Fugitur ut strigibus diluculum sic veritas presbyteris.

I found no good word for witch, so I settled on strix, which seems to have meant a nightly beast resembling an owl, a vampire or a witch. Also, ancient Latin didn't have an equivalent for our science; their scientia was more like our knowledge. Does my translation work?

  • 3
    I wonder if Jefferson ever heard of Grosseteste, Copernicus, Mendel, Lemaître... (but that's neither here nor there)
    – brianpck
    Apr 17, 2018 at 14:18
  • @brianpck. Copernicus took minor orders, but there is no hard evidence that he was ever ordained as a priest.
    – fdb
    Apr 17, 2018 at 16:32
  • 3
    @fdb Ah, no wonder he was capable of doing science then! ;)
    – brianpck
    Apr 18, 2018 at 1:47

1 Answer 1


The structure seems good to me!

Literally, your sentence means "just as the dawn is fled by the strigēs, so is the truth by the elders". Strigēs is a good translation for "witches" because it captures both the malevolence and the nocturnal-ness; Ovid describes them as witches who transformed themselves with dark magic into blood-drinking owls.

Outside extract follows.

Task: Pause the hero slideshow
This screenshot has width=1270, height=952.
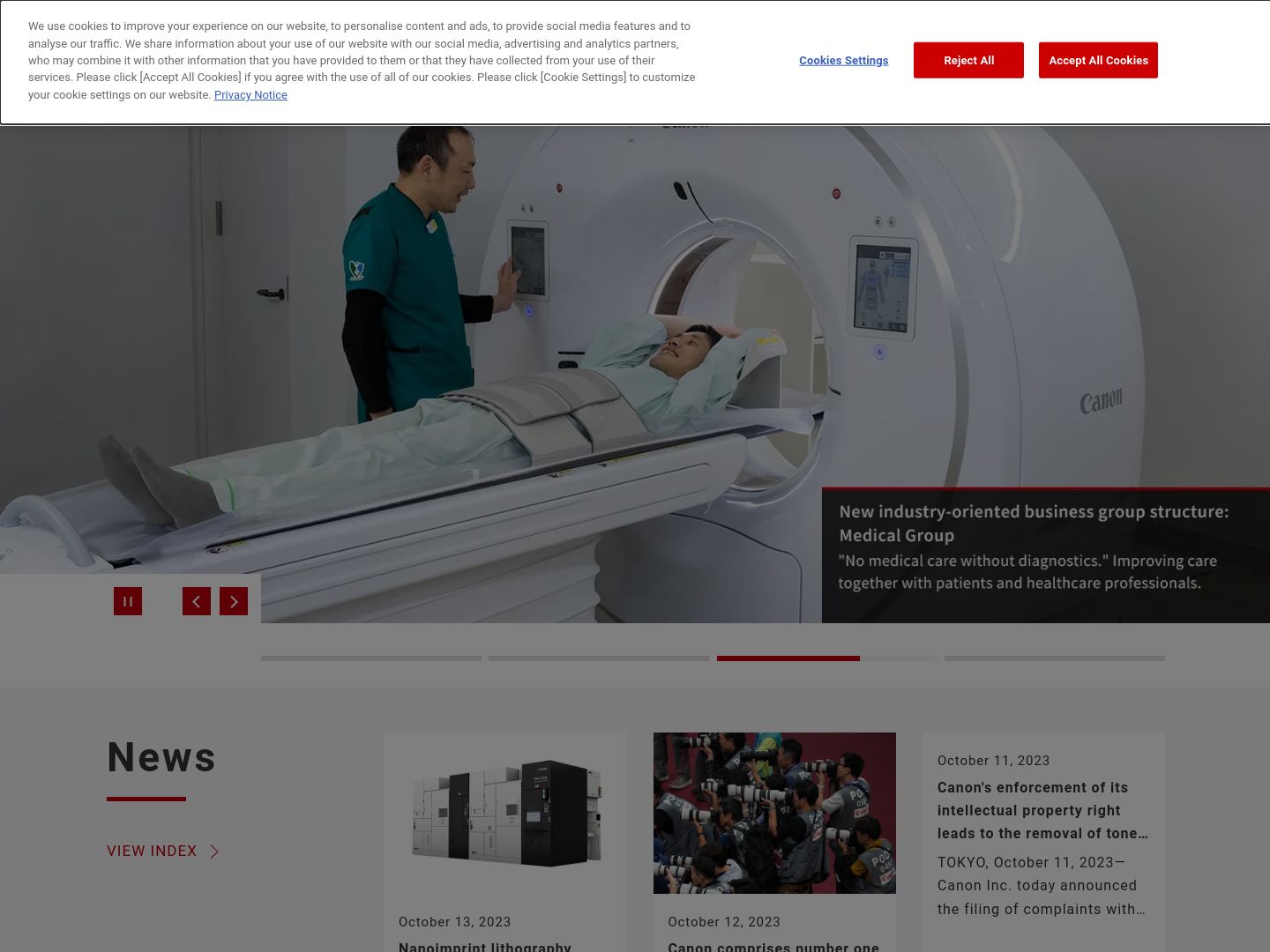Action: coord(128,601)
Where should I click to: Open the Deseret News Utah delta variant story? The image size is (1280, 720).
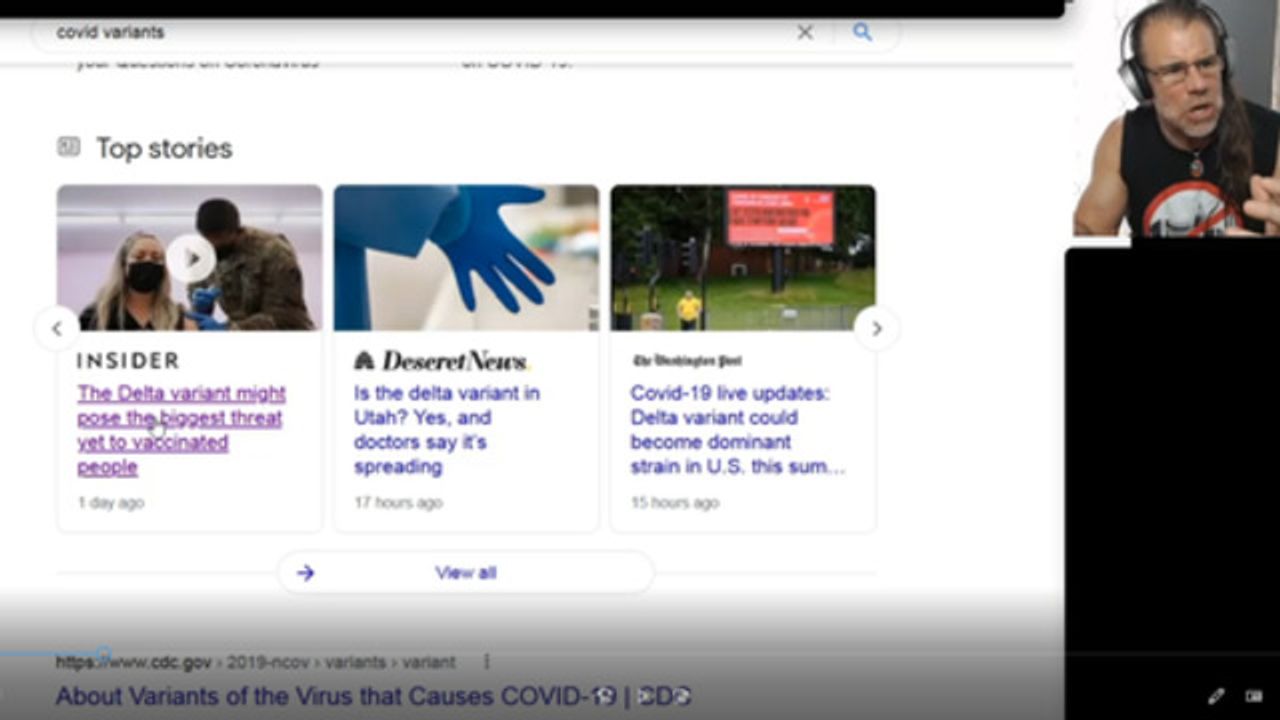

The main concern I have is with presbyterīs, literally "elders". I'm not familiar with that word being used for priests in Classical Latin (though it might have taken on that meaning in Ecclesiastical); when I think of a "priest", my mind jumps to sacerdos or flāmen. You also used fugiō "flee from" instead of a verb like timeō, horreō, or metuō for "fear", which changes the meaning a bit but is an editorial decision.

Finally, vēritās "truth" is a good translation of "science" in this sense, but it doesn't have any implication of an approach or advancement. Again, that's an editorial decision, and it is certainly more concise without that extra word.

  • Thank you. The main reason why I used those specific words was to preserve the musicality: Fugitur ut strigibus diluculum sic veritas presbyteris. Apr 17, 2018 at 23:53
  • Would Fugitur ut strigibus diluculum sic scientia sacerdotis be more exact? Apr 18, 2018 at 1:23
  • 1
    @CarlosArturoSerrano I would use sacerdōtis, but if you specifically mean Christian priests I'm not the best person to ask about that. I'm sure there are much better words in Ecclesiastical Latin.
    – Draconis
    Apr 18, 2018 at 3:33
  • My dictionary includes Ecclesiastical Latin. It gives sacerdos, presbyter and parochus, and it reserves flamen for the Roman gods. Apr 18, 2018 at 4:48
  • 1
    Flamen is definitely a pagan priest, which is not intended here. I think you need sacerdos, which can be either a pagan or a Christian (e.g. in Hebrews 7,15).